(Stored data entries)
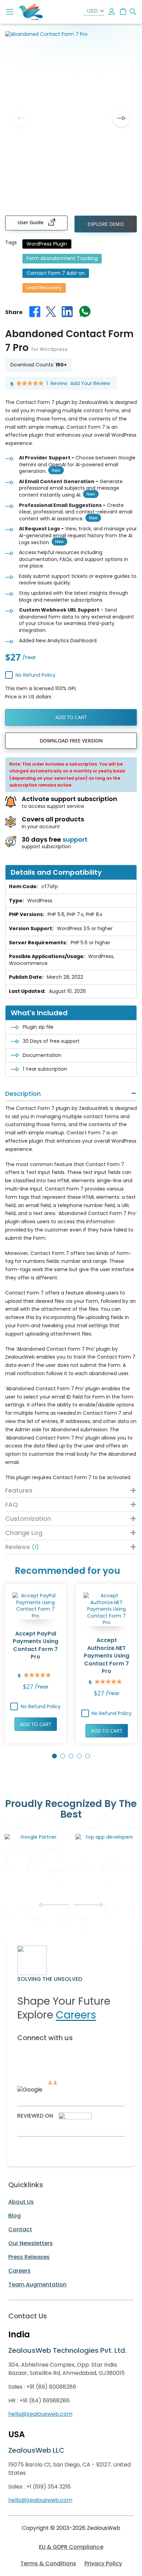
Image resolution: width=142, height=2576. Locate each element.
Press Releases (29, 2257)
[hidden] (112, 12)
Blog (14, 2216)
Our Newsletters (30, 2243)
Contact (20, 2229)
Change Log (23, 1532)
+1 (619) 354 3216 (48, 2487)
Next (121, 118)
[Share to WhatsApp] (85, 312)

• [Task] Transcribe the entries above verbatim, omitting their pictures.

• [Answer to the problem]
Image resolution: width=142, height=2576. Locate each element.
Press Releases (29, 2257)
[hidden] (112, 12)
Blog (14, 2216)
Our Newsletters (30, 2243)
Contact (20, 2229)
Change Log (23, 1532)
+1 (619) 354 3216 (48, 2487)
Next (121, 118)
[Share to WhatsApp] (85, 312)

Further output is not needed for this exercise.